First off, it limits the act of “fangirling” to the female gender. That suits me just fine, but I know of many men and transgendered people who fangirl daily. To fangirl isn’t limited to a specific gender or sex, it is an expression.
Secondly, the examples are very restricting as well. I have personally never fangirled over comic books or movies, but I fangirl over new books on a weekly basis and I know of people who fangirl over new scientific theories or over the newest exercise craze. Fangirling isn’t just for “nerds” anymore. As the idea grows, so does the variety of places that we find fangirls.

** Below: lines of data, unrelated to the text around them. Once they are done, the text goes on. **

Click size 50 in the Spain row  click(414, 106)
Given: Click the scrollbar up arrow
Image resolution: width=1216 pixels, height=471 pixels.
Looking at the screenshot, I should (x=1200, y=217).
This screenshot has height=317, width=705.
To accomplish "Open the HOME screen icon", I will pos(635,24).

And finally, by limiting the definition to an improper noun, Oxford is willfully ignoring the various stages and emotions that come with the action of fangirling. Yes, we obsess. But it’s so much more than the psychological condition; it’s mentally and physically draining. We spend hours in line, waiting to get the next book or video game so we can be part of the first group of people to see it and explore its depths. We analyze every minuscule detail, and try and find covert connections to past or future references.
Do you remember not being to fall asleep Christmas Eve as a child, and then waking up before dawn with your brain screaming at you in excitement? That’s a fangirl feeling.
My first real experience of fangirling came with the release of the final Harry Potter book. I impatiently awaited its delivery to my house for two full days after its release, and then read the entire book that night. I barely remembered the details; all I remember was being completely connected to this fictional world and living it as though it happened to me personally.
Fangirling is the process of giving a part of yourself to something, be it related to school, sports, books, or anything else that you may have a passion for. Fangirling is the unbridled excitement over one particular piece of entertainment or mastery. It is the ability to explore the extent of one comic book or football game without worrying about other tasks that need to be completed. It is the need to forget one’s self, and simply enjoy. Appreciate. Savor in. Devote a part of your life to. These are all synonyms for one thing. Not obsession, as Oxford would have us believe.
These words are synonyms for love.
That is the simplest way to describe the feeling of fangirling — to love something deeply. Unconditionally. At times, it feels akin to loving family and friends. But this is a unique love, because this love is one-sided. You give so much of yourself to this one thing, and receive nothing in return. And while most one-sided loves are tragic, this one is comforting and refreshing. We never want to stop giving in to this one-sided love, even though we may have our hearts broken time and time again. We are always able to return to that baseball field or book series and give it another try. And it will always feel the same way — sweet and satisfying.
Whatever it is that you fangirl over, Queen Rowling has described it best:
“Hogwarts will always be there to welcome you home.”
The same goes for anything else you love with all your heart.